──────── Data entries
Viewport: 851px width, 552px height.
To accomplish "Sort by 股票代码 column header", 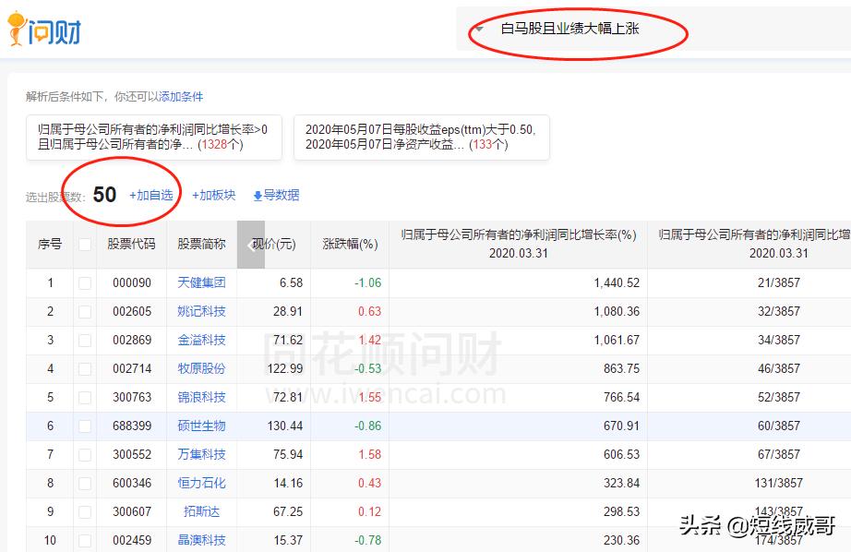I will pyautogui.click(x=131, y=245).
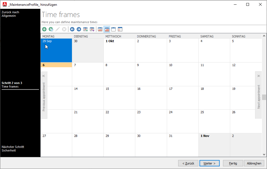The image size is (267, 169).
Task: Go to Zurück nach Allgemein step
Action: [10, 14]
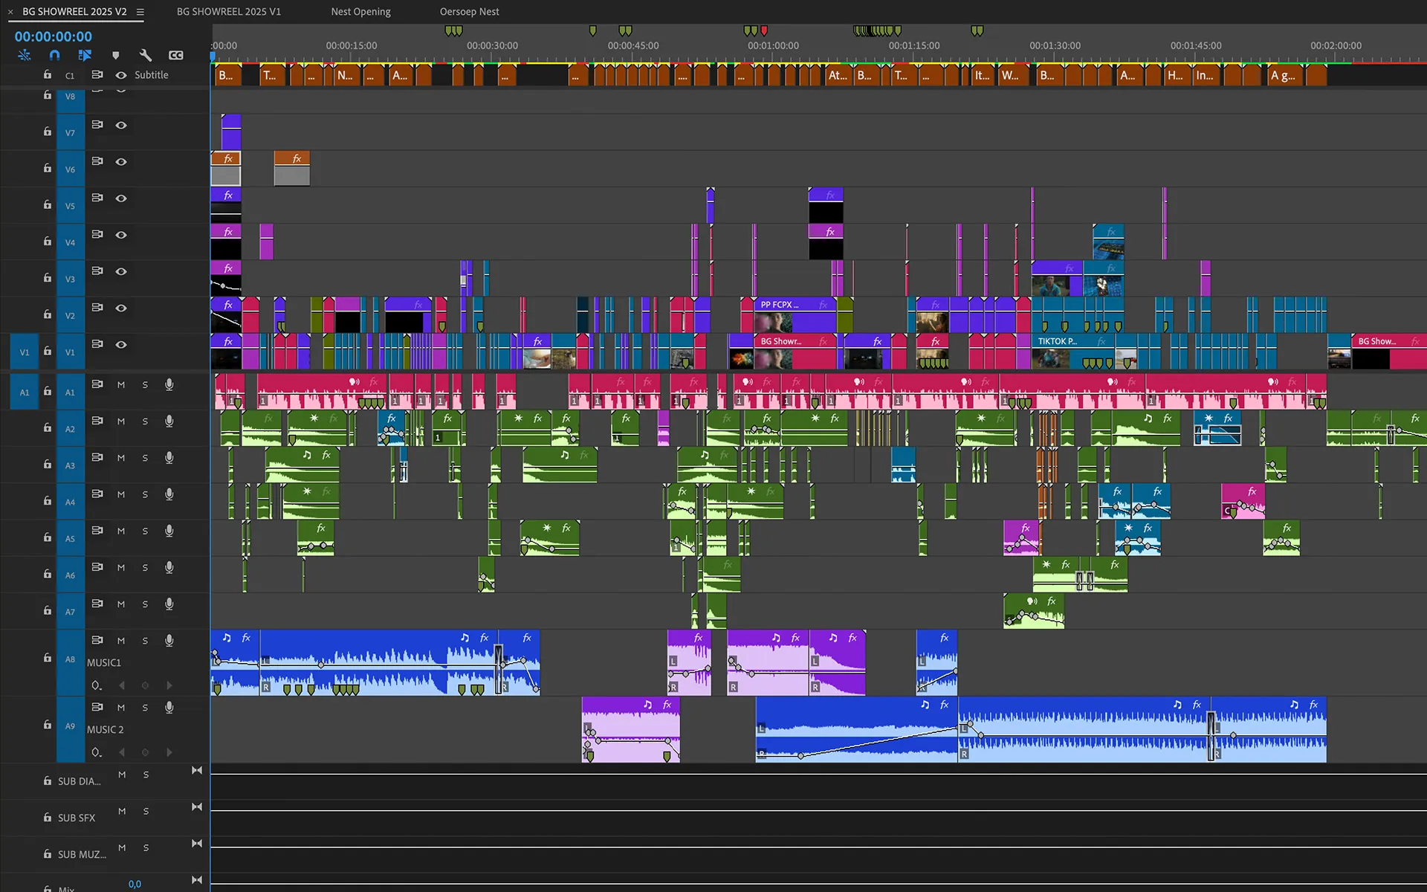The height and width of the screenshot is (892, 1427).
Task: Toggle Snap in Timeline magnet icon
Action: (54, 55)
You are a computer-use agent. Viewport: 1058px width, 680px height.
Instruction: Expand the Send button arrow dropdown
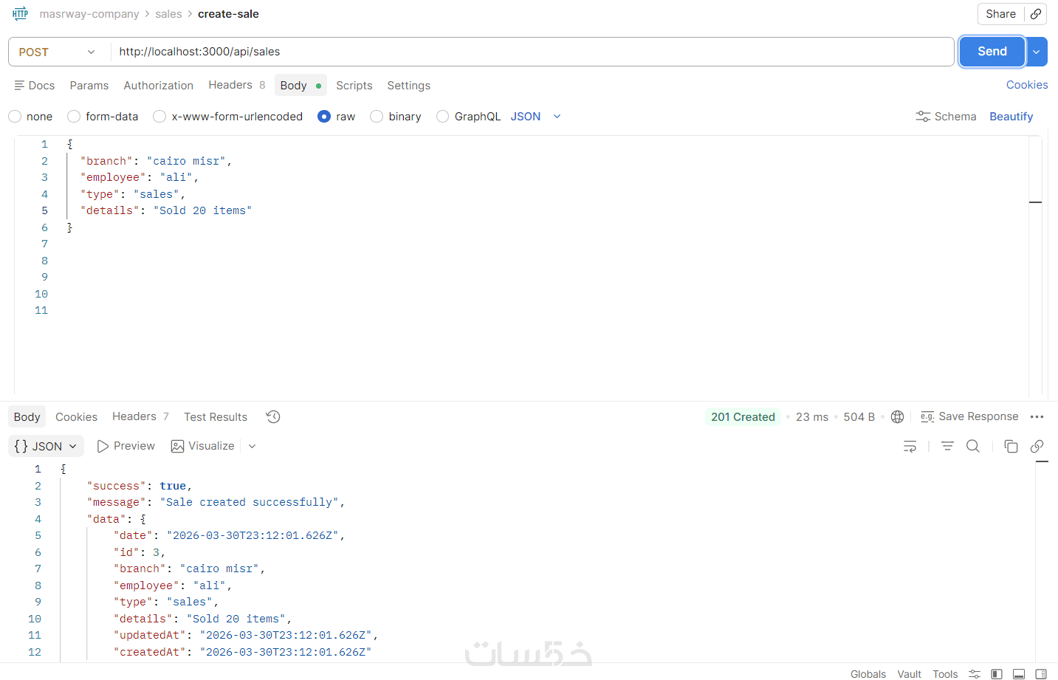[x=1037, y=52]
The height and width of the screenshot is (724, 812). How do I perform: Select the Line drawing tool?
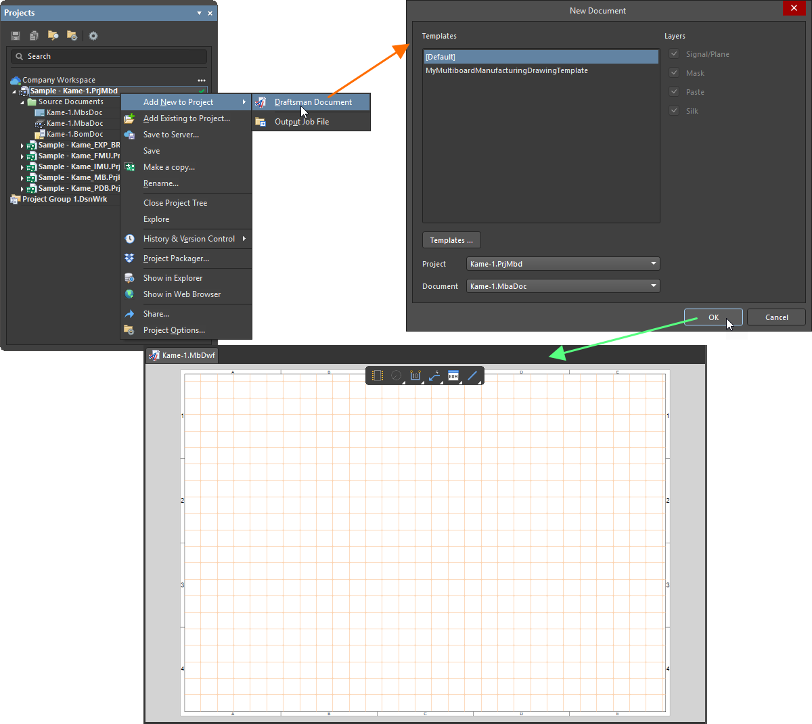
────────────────
• **Short task**:
Can you give the stretch of records from the line containing "You are a computer-use" through the end again, with "dropdown" replaced by "menu" and everything else unchanged? Leave the pictures out.

• **Output of the task**:
You are a computer-use agent. Viewport: 1058px width, 680px height.
Instruction: Expand the Send button arrow menu
[x=1037, y=52]
The height and width of the screenshot is (724, 812). How do I perform: Select the Line drawing tool?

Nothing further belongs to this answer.